COLUMN: I get by with a little help from my Nan

I’m one week into the semester, and I’ve already used 14 of the 75 meals on my commuter meal plan and spent upwards of $75 between Taco Bell, Japanese restaurants and my other off-campus dining haunts. At this rate, I’ll be all out of meal plans by the end of September, and my bank account will be pretty starved as well.

This, combined with the fact that my cupboard’s inhabitants are gourmet peanut butter, assorted boxes of pasta and Kool-Aid packets, led me to this revelation: it’s time to darken the doors of the grocery store.

Two weeks ago, I spent a good chunk of an afternoon traversing Walmart aisles in search of baking soda. Call me a drama queen (you probably should), but I’m still convinced that it was hiding from me.

Needless to say, I’m not really a superstar shopper, at least when it comes to groceries. But in the interest of stretching out my meal plan and relieving my bank account, I turned to the one woman who could help.

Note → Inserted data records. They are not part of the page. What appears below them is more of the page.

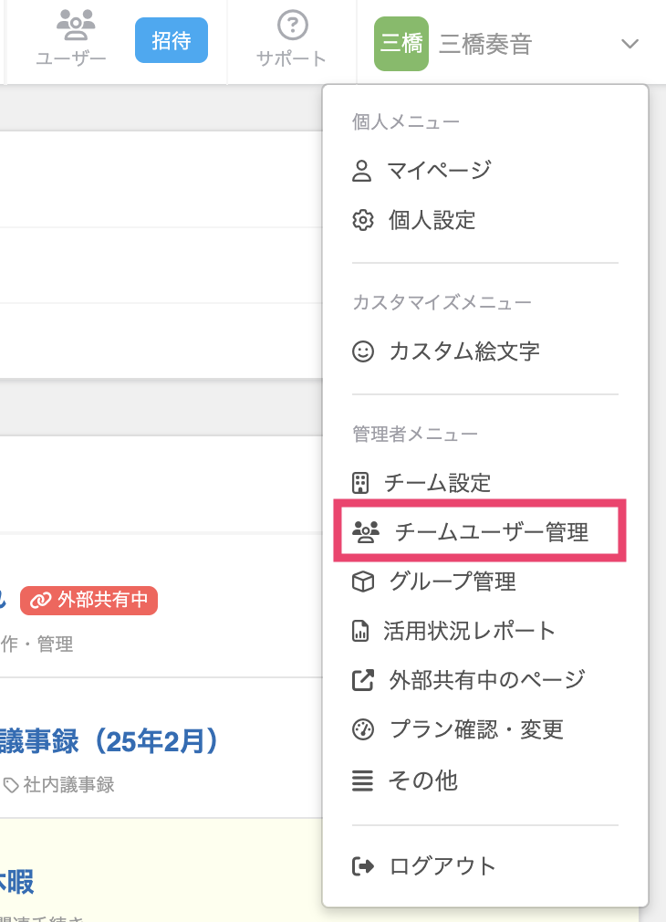Screen dimensions: 666x922
Task: Click the チーム設定 building icon
Action: click(362, 483)
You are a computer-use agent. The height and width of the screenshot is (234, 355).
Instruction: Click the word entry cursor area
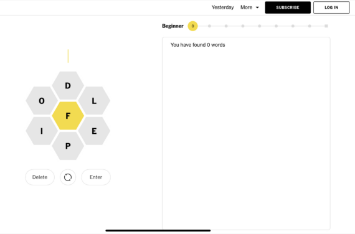click(x=68, y=56)
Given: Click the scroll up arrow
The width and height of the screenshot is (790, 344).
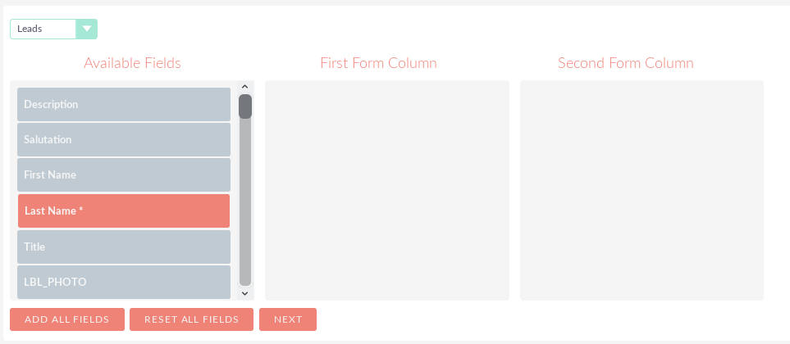Looking at the screenshot, I should 244,87.
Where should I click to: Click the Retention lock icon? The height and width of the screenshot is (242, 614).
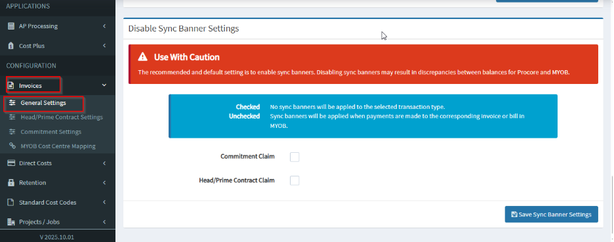click(x=11, y=182)
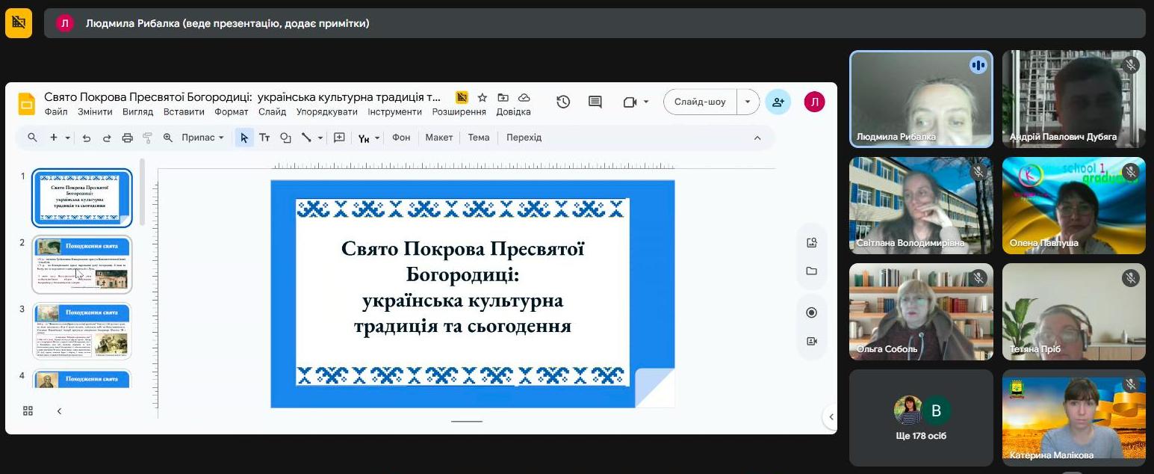
Task: Open the Припас zoom dropdown
Action: click(x=202, y=138)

Her name, Nanny Sophia. She’s a grandmother, avid video gamer and, most relevant to this column, a food connoisseur. She also knows a thing or two about getting a meal to the table – from planning, to shopping for ingredients, to actually preparing whatever dish is on her list. So, with Nan’s help, I’ve prepared a crash course on feeding yourself in college without going completely broke. The rules might seem fairly elementary, but they’re fitting for someone with my limited experience.

Make a list

The real key to this whole grocery shopping business is to plan. Have a rough idea of what you plan to eat for the next week or so, and make a grocery list accordingly. Try not to pick up too many items that didn’t make your list.

Shop for savings

You could pick up sales ads and compare one grocery store’s deal to another, but we both know we’re probably not going to do that. Comparing prices in the store might be more doable, though. For example, when you’re comparing Spaghetti Sauce A to Spaghetti Sauce B, see how much you’re paying per ounce. Many stores will list that information with the price. Also, Nan says that brand-name products aren’t necessarily indicative of quality, and you can get something just as good that might be a little cheaper. And, of course, there’s always coupon clipping. Find a local Sunday paper, and clip to your heart’s desire.

Get yourself a Crock-Pot

When I asked Nan what was so great about a Crock-Pot, she was quick to say, “You set it and forget it.” If you’re like me, you leave your house in the morning and come home when you can, which sometimes means you don’t make it back until late in the evening. The great thing about a Crock-Pot is you can make a REAL meal that doesn’t consist of Ramen noodles without having to do much. Some of Nan’s Crock-Pot favorites are pork roast and stuffed peppers.

Believe in leftovers

Between school, work and my attempts at maintaining a social life, I’ve come to realize that cooking dinner every night is out of the question for me. But I get a little free time on the weekends that I can spend in the kitchen. Nan recommends cooking a big meal one night and saving the leftovers for lunches and dinners throughout the week. Just remember that your leftovers exist, or you might get some gnarly mold growing in your fridge.

Now I just have to put my crash course to the test, but first I’ll have to find the time to go grocery shopping. Maybe Nan has some suggestions for that one too.